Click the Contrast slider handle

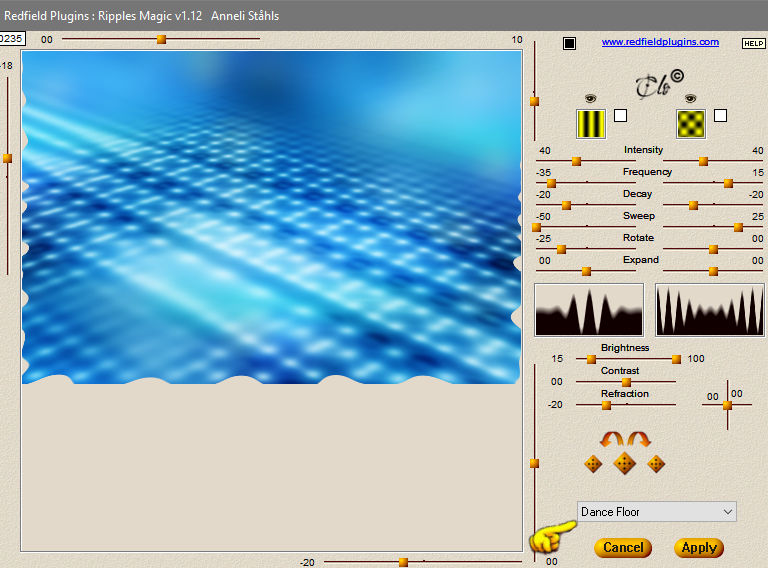(626, 382)
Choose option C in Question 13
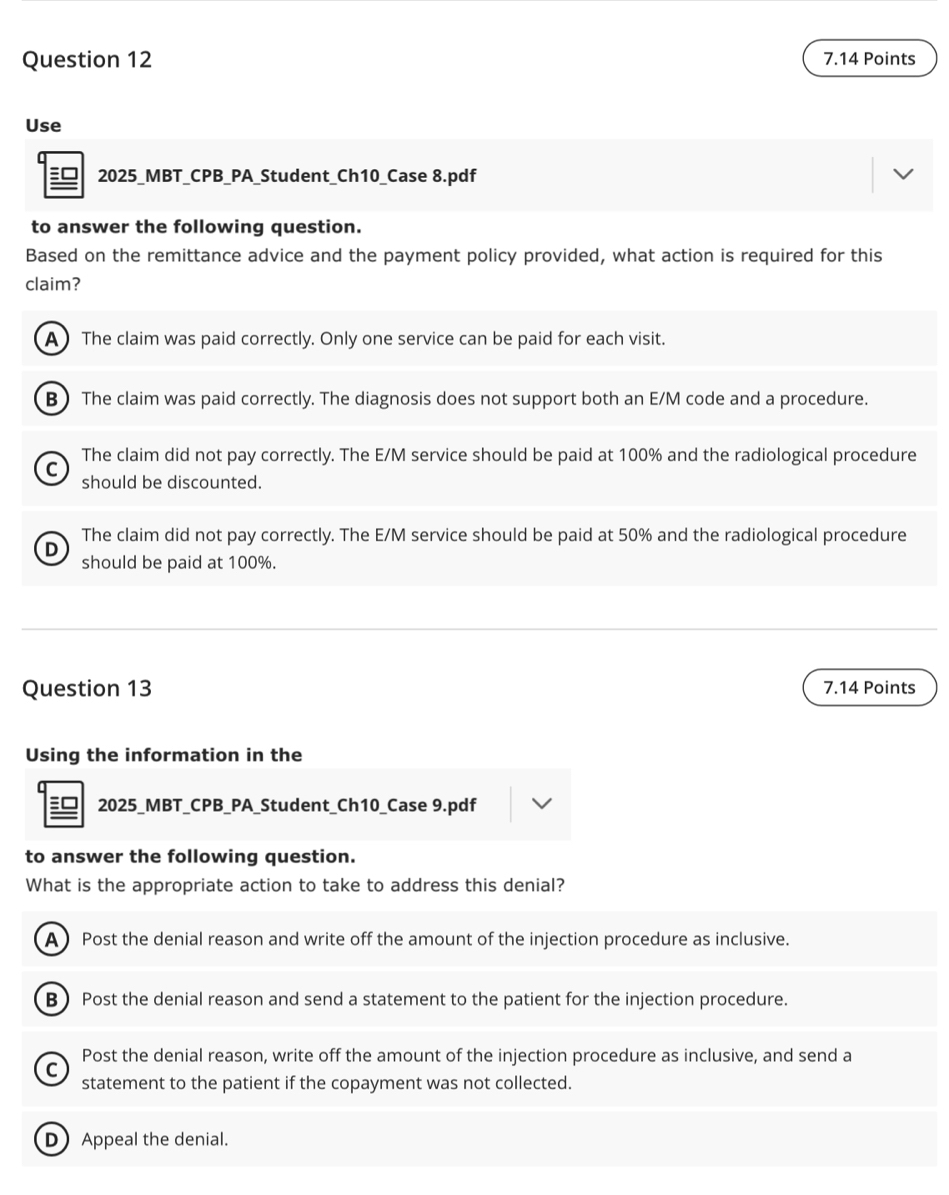This screenshot has width=949, height=1195. coord(51,1068)
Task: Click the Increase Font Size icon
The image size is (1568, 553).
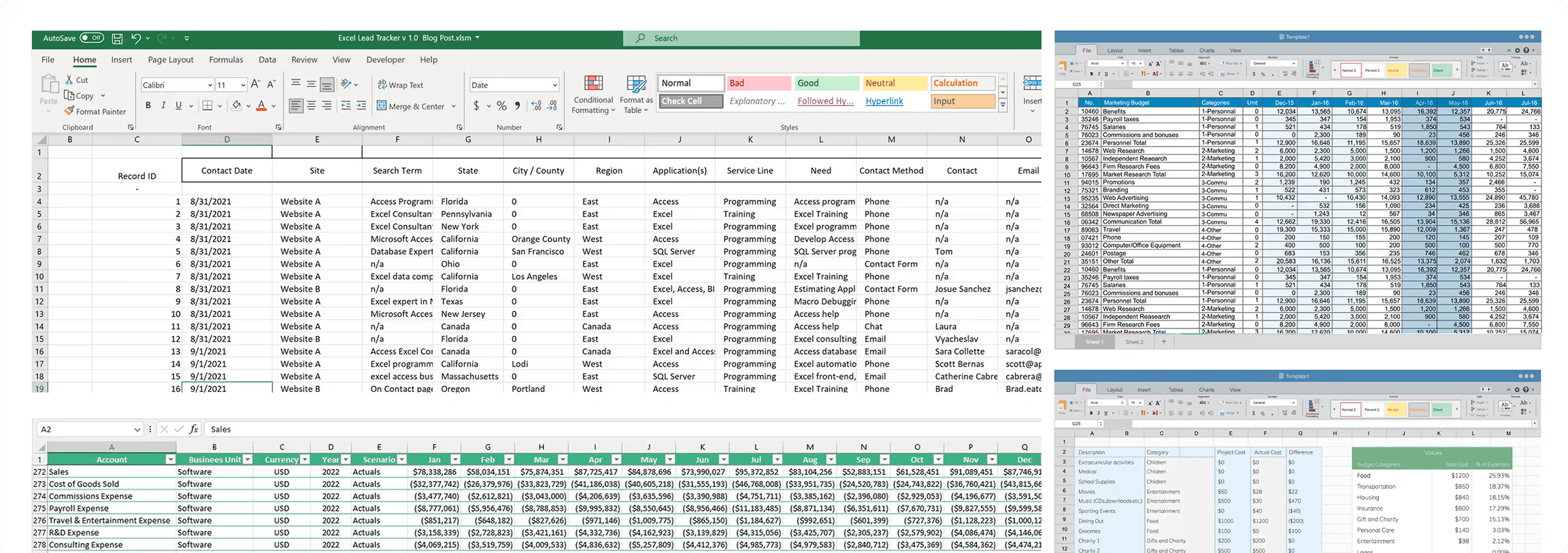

◇ ◇ ◇ ◇ ◇

▶ _Aim of the task_
From the line holding "Choose option C in Question 13" to the final line of the data above, give each line again exactly, both ends included, and drop the pictures.

▶ _Exercise output_
Choose option C in Question 13
This screenshot has width=949, height=1195. coord(51,1068)
Task: Click the Increase Font Size icon
The image size is (1568, 553).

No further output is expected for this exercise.